- **Text shown**
The reserve has 22 species of amphibians and reptiles. Given the size of the population of the Ponto-Caspian and Eastern Mediterranean elements, Labudovo okno is the most important center of the diversity of this type of fauna in Europe. It is inhabited by the frogs like Syrian spadefoot and European fire-bellied toad, lizards like Balkan wall lizard and European green lizard, and snakes like Caspian whipsnake.

Marshes and shallows are an ideal natural spawning location for some 50 species of fish, which include common carp, northern pike, wels catfish, and sterlet.

Labudovo okno is the most important nesting place, winter refuge, and migratory station for the waterfowls in Serbia. There are 55 species of them that nest in Labudovo okno, most of which are rare. It is the most important winter refuge in the Balkans for greater white-fronted goose, greylag goose, common goldeneye, white-tailed eagle, and greater spotted eagle. It is also the most important nesting area for the pygmy cormorant in Serbia and the only nesting location of glossy ibis. Over 20,000 of wading birds live in Labudovo okno, including swans, which gave name to the location. During migration, reproduction and wintering there are over 40,000 of little egrets, common pochards and smews. Sandy banks of the Danube are home to the largest European colony of sand martin with 15,000 couples. Altogether, during Januaries, on the 10 km long Labudovo okno, there are 80,000 birds which makes 20% of all winter bird population in Serbia. There are total of 250 bird species in the area, also including Eurasian coot, grebe, gull, water rail, merganser, osprey, cormorant, little bittern, black-crowned night heron, grey heron, shelduck, mallard, Eurasian teal, Eurasian wigeon, gadwall, tufted duck, northern pintail, and northern shoveler. Labudovo okno is also location of the largest European colony of European bee-eater. Geese fly to the surrounding fields in daytime, feasting on grains, while they return to the wetland in the evenings when ducks leave the water and fly to feed inland during the night.

- **Exercise data**
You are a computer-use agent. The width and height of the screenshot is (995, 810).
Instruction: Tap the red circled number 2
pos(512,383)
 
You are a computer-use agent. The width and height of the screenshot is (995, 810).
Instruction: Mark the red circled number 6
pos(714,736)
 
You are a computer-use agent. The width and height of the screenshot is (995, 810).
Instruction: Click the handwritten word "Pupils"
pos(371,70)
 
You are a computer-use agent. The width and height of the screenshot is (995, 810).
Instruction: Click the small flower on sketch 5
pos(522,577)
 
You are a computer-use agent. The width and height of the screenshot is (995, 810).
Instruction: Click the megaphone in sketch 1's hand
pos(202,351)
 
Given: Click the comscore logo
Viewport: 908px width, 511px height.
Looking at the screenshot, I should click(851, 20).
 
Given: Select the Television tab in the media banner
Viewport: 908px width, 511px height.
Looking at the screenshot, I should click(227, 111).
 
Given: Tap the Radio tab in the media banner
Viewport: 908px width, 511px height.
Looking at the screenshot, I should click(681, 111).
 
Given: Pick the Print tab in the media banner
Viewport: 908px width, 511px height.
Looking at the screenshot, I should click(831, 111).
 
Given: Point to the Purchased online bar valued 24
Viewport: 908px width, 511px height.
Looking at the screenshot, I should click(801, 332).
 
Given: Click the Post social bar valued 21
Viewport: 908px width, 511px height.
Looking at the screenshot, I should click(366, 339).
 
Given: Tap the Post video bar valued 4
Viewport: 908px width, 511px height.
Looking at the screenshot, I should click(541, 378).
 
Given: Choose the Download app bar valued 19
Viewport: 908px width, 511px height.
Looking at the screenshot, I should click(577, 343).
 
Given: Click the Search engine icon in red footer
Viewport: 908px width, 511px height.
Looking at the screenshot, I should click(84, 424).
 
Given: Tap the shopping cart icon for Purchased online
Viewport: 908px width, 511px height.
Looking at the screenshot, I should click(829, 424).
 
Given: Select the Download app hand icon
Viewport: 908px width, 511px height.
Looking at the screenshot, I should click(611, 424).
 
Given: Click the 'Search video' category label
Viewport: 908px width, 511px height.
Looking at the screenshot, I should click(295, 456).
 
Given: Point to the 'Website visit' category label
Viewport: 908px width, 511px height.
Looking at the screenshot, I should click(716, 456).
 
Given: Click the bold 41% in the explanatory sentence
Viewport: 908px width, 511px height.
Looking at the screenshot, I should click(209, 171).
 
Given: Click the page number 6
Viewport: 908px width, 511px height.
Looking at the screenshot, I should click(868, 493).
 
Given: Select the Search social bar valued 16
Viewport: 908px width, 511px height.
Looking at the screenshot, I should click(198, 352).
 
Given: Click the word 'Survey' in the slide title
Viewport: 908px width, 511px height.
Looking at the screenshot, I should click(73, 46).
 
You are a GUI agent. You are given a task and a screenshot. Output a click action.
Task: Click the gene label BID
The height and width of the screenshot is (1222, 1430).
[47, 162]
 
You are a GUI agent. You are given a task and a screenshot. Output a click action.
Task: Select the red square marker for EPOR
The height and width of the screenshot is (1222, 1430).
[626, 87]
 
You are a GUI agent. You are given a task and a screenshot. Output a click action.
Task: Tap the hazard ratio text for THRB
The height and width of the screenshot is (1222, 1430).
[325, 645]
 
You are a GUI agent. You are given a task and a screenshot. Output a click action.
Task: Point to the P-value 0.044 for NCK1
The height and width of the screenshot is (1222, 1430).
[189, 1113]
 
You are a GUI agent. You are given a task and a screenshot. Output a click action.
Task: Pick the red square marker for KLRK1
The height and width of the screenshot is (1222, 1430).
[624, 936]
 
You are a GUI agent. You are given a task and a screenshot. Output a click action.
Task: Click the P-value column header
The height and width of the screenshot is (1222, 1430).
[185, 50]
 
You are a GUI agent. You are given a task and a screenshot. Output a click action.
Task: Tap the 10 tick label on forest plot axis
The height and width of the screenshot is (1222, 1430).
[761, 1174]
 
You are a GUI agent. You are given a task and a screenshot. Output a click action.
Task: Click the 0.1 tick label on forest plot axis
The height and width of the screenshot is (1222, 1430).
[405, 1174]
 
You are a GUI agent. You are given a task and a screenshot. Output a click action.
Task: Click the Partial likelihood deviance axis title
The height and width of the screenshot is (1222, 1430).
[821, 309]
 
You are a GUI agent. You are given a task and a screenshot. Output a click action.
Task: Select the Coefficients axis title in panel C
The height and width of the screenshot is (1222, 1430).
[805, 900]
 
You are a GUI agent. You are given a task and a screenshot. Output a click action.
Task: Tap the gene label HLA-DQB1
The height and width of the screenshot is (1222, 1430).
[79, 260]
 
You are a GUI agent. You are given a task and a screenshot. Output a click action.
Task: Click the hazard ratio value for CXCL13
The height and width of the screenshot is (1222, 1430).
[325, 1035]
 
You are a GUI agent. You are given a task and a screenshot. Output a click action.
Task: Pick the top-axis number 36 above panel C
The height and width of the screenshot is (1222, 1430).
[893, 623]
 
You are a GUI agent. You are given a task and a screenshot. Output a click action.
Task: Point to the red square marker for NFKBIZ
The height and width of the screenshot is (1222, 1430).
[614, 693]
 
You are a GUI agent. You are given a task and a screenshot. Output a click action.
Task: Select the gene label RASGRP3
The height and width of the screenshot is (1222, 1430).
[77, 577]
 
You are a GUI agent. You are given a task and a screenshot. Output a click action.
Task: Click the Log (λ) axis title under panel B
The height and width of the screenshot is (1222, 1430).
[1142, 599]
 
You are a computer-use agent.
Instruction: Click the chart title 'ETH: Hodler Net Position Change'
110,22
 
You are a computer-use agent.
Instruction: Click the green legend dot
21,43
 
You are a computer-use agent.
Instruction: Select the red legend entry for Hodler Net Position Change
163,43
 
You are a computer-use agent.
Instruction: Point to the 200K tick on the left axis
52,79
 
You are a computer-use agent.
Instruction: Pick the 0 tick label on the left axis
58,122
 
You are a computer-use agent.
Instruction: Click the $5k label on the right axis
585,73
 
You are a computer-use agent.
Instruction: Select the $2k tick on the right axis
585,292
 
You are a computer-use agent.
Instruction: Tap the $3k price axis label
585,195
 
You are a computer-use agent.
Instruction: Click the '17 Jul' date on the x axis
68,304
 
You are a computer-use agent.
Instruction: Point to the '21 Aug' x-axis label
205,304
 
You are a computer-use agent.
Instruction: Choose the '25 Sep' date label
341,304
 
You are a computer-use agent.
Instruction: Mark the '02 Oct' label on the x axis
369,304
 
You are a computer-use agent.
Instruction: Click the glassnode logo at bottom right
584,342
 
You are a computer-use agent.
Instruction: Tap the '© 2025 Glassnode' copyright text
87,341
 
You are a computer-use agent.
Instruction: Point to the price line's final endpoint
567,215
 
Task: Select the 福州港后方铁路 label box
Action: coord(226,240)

- **Task statement**
Rewrite part of the text on Labudovo okno, starting at the words "The reserve has" and ending after "like Caspian whipsnake.", and change "reserve" to "nature reserve". The records are separate material and have no connection to the passage on Labudovo okno.

- **Written answer**
The nature reserve has 22 species of amphibians and reptiles. Given the size of the population of the Ponto-Caspian and Eastern Mediterranean elements, Labudovo okno is the most important center of the diversity of this type of fauna in Europe. It is inhabited by the frogs like Syrian spadefoot and European fire-bellied toad, lizards like Balkan wall lizard and European green lizard, and snakes like Caspian whipsnake.